Either do your job or get a different one

Don't you wish we could take off all religious holidays? http://www.interfaithcalendar.org/2015.htm

Where does it end?

I’m not usually all that sympathetic to the arguments of the business sector when it comes to employee disputes since the deck is usually stacked in favor of the house. But the intensifying debate about religious beliefs in the workplace is more complicated than it seems.

Kim Davis, an elected official, was sent to jail because she defied a court order to do her job and issue marriage licenses to same-sex couples. She refused to comply with a routine job duty because it conflicted with her personal morality. Instead of resigning her position, she seemed to relish the idea of becoming a persecuted martyr of Christianity, despite her oath to uphold the law of the land, as affirmed in this instance by the U.S. Supreme Court.

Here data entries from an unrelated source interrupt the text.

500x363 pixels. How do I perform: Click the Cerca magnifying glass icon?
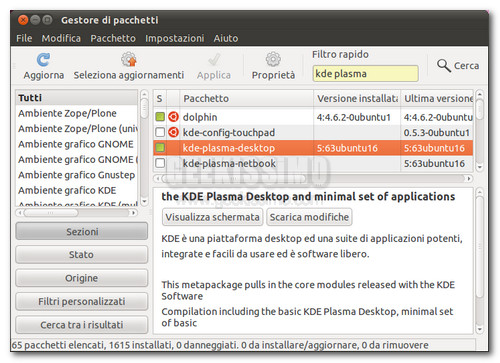click(444, 65)
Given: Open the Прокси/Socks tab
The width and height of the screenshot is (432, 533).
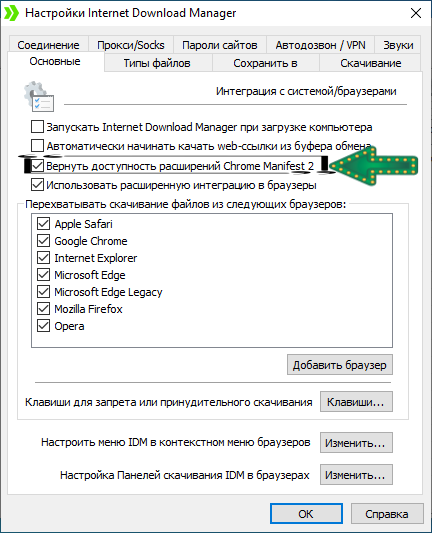Looking at the screenshot, I should coord(131,45).
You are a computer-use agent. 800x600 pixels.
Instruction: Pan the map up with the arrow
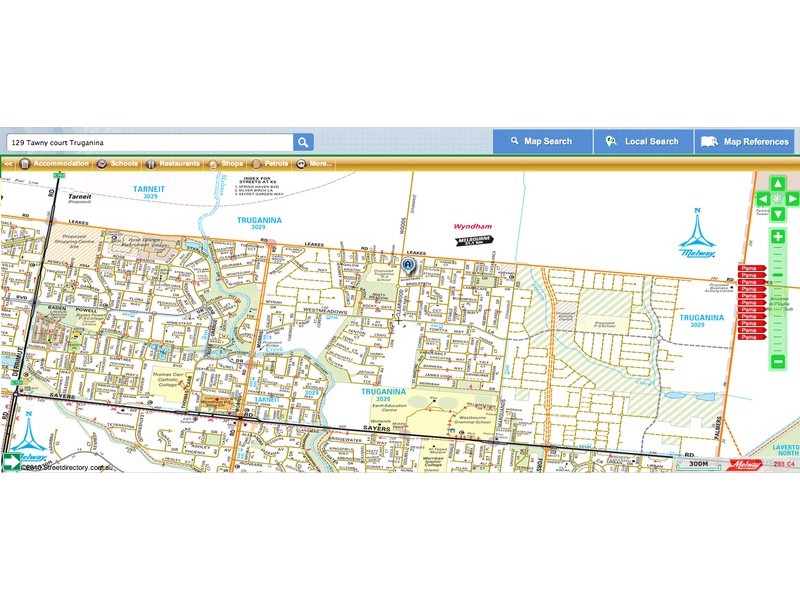point(778,184)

Several Republican presidential candidates couldn’t wait to embrace her cause, rushing to Kentucky to presumably woo voters who have been persuaded by Fox News that the political elite in America is at war with Christianity. The inflamed rhetoric of former Arkansas Gov. Mike Huckabee was endlessly broadcast on cable news shows, as he compared her religious objection to placing her name on a same-sex marriage license to those who served as conscientious objectors to slavery.

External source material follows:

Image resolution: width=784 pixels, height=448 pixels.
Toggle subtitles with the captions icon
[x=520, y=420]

Upon her release, Davis vowed to continue her legal battle for a religious accommodation, as outlined by the Equal Employment Opportunity Commission, (EEOC), which requires businesses to make exceptions to their standard employment practices on a case by case basis, as long as it doesn’t cause “undue hardship” on other employees or the business itself.

Davis, as an elected public official sworn to uphold the law, is a bit different from the Muslim flight attendant who was recently suspended from work because she refused to serve alcohol. The airline had agreed to her request to refrain from serving cocktails as a reasonable religious accommodation until a co-worker complained about the situation. The flight attendant has now filed a discrimination compliant with the EEOC regarding the revocation of the accommodation, a matter that may eventually lead to additional EEOC guidance for employers.

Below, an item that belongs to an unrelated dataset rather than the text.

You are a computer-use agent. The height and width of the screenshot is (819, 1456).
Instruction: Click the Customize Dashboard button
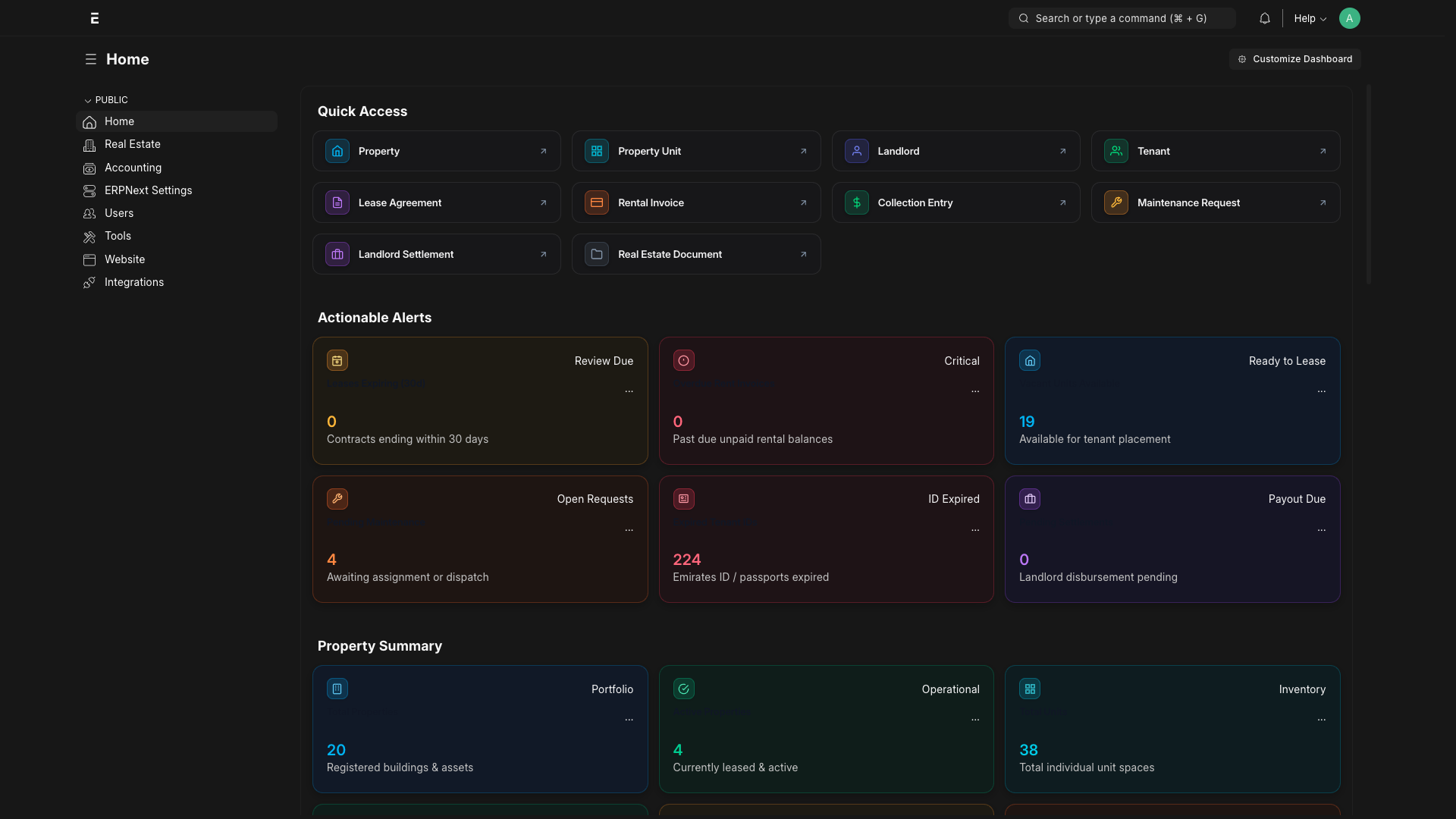coord(1294,59)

The Nevada legislature grappled with another version of religious job interference when complaints started surfacing a few years ago about pharmacists declining to fill birth control prescriptions for certain patients, usually young, unmarried women in rural communities. To its credit, the state Pharmacy Board issued strong guidelines about the ethical responsibility of pharmacists to limit their concern about filling certain prescriptions to drug safety issues and refrain from moral directives, but the issue is intensifying across the nation as more and more pharmacists are citing religious beliefs as a reason to deny birth control.

It makes you wonder why a pharmacist with such deep-seated moral views wouldn’t find another line of work more compatible with his religion? Or why the Muslim flight attendant doesn’t seek employment that doesn’t involve alcohol at all? And why doesn’t Kim Davis honorably resign her office now that her job duties are causing such a crisis with her conscience?

The heightened awareness of workplace religious conflicts is bound to be cable news fodder for the foreseeable future as the Republican presidential contenders try to outmaneuver each other in search of primary voters who feel religiously persecuted. But a few have struck a more practical, long-term view, no doubt worried that more rational voters might be alienated by the spectacle.

Somehow the treasured American value of freedom to practice the religion of your choice, in your own way and on your own time, has been transformed into workplace demands to accommodate particular religious views, especially if they are Christian.

It almost makes you empathize with the business owner muttering in the background about wanting their employees to just do their jobs.